## Description of the task
Output the records, every one, exactly as given.

## Extracted data
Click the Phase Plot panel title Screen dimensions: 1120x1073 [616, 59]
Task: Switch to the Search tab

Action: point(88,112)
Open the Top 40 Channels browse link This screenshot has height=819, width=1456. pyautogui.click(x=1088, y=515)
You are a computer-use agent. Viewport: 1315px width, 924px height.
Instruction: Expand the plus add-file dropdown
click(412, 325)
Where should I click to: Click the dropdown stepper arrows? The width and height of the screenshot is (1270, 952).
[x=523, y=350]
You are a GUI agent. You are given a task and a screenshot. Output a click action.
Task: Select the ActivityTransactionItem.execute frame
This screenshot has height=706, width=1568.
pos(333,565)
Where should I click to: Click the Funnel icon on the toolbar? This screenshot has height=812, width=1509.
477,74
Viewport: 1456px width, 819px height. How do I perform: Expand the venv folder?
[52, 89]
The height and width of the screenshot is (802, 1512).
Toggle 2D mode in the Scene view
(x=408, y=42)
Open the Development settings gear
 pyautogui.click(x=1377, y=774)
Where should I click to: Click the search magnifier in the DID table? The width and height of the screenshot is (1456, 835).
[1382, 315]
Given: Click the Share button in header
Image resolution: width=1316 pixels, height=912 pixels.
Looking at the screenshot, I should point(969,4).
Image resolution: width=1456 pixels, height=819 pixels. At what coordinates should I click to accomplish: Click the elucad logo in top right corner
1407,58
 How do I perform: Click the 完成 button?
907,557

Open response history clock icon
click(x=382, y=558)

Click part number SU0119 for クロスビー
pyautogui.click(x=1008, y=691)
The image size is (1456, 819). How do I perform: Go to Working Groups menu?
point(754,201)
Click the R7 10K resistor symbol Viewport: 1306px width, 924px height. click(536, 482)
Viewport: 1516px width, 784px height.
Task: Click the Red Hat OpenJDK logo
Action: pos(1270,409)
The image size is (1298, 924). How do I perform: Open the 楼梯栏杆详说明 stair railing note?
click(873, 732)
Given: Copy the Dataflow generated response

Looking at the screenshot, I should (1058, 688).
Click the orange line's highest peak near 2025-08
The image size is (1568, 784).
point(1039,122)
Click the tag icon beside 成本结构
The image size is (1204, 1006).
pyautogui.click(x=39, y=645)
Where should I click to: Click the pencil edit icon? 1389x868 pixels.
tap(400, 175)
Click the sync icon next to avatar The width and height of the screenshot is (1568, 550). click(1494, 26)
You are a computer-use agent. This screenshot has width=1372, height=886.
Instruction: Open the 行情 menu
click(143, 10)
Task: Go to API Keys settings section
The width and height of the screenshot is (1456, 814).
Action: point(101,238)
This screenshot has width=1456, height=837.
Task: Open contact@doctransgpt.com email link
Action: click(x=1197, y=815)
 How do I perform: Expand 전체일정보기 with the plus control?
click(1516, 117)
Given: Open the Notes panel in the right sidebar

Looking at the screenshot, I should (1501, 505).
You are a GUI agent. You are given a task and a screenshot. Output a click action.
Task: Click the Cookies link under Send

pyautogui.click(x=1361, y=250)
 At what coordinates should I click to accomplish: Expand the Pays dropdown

## Answer for this exercise
Click the Phase Plot panel title Screen dimensions: 1120x1073 [616, 59]
Task: Switch to the Search tab

Action: point(88,112)
Open the Top 40 Channels browse link This screenshot has height=819, width=1456. pyautogui.click(x=1088, y=515)
You are a computer-use agent. Viewport: 1315px width, 924px height.
Instruction: Expand the plus add-file dropdown
click(412, 325)
Where should I click to: Click the dropdown stepper arrows? The width and height of the screenshot is (1270, 952).
[x=523, y=350]
You are a GUI agent. You are given a task and a screenshot. Output a click action.
Task: Select the ActivityTransactionItem.execute frame
This screenshot has height=706, width=1568.
pos(333,565)
Where should I click to: Click the Funnel icon on the toolbar? This screenshot has height=812, width=1509.
477,74
Viewport: 1456px width, 819px height. How do I perform: Expand the venv folder?
[52, 89]
The height and width of the screenshot is (802, 1512).
Toggle 2D mode in the Scene view
(x=408, y=42)
Open the Development settings gear
 pyautogui.click(x=1377, y=774)
Where should I click to: Click the search magnifier in the DID table? The width and height of the screenshot is (1456, 835).
[1382, 315]
Given: Click the Share button in header
Image resolution: width=1316 pixels, height=912 pixels.
Looking at the screenshot, I should point(969,4).
Image resolution: width=1456 pixels, height=819 pixels. At what coordinates should I click to accomplish: Click the elucad logo in top right corner
1407,58
 How do I perform: Click the 完成 button?
907,557

Open response history clock icon
click(x=382, y=558)

Click part number SU0119 for クロスビー
pyautogui.click(x=1008, y=691)
The image size is (1456, 819). How do I perform: Go to Working Groups menu?
point(754,201)
Click the R7 10K resistor symbol Viewport: 1306px width, 924px height. click(536, 482)
Viewport: 1516px width, 784px height.
Task: Click the Red Hat OpenJDK logo
Action: pos(1270,409)
The image size is (1298, 924). How do I perform: Open the 楼梯栏杆详说明 stair railing note?
click(873, 732)
Given: Copy the Dataflow generated response

Looking at the screenshot, I should (1058, 688).
Click the orange line's highest peak near 2025-08
The image size is (1568, 784).
point(1039,122)
Click the tag icon beside 成本结构
The image size is (1204, 1006).
pyautogui.click(x=39, y=645)
Where should I click to: Click the pencil edit icon? 1389x868 pixels.
tap(400, 175)
Click the sync icon next to avatar The width and height of the screenshot is (1568, 550). click(1494, 26)
You are a computer-use agent. This screenshot has width=1372, height=886.
Instruction: Open the 行情 menu
click(143, 10)
Task: Go to API Keys settings section
The width and height of the screenshot is (1456, 814).
Action: point(101,238)
This screenshot has width=1456, height=837.
Task: Open contact@doctransgpt.com email link
Action: click(x=1197, y=815)
 How do I perform: Expand 전체일정보기 with the plus control?
click(1516, 117)
Given: Open the Notes panel in the right sidebar

Looking at the screenshot, I should (1501, 505).
You are a GUI agent. You are given a task and a screenshot. Output a click action.
Task: Click the Cookies link under Send

pyautogui.click(x=1361, y=250)
 At what coordinates should I click to accomplish: Expand the Pays dropdown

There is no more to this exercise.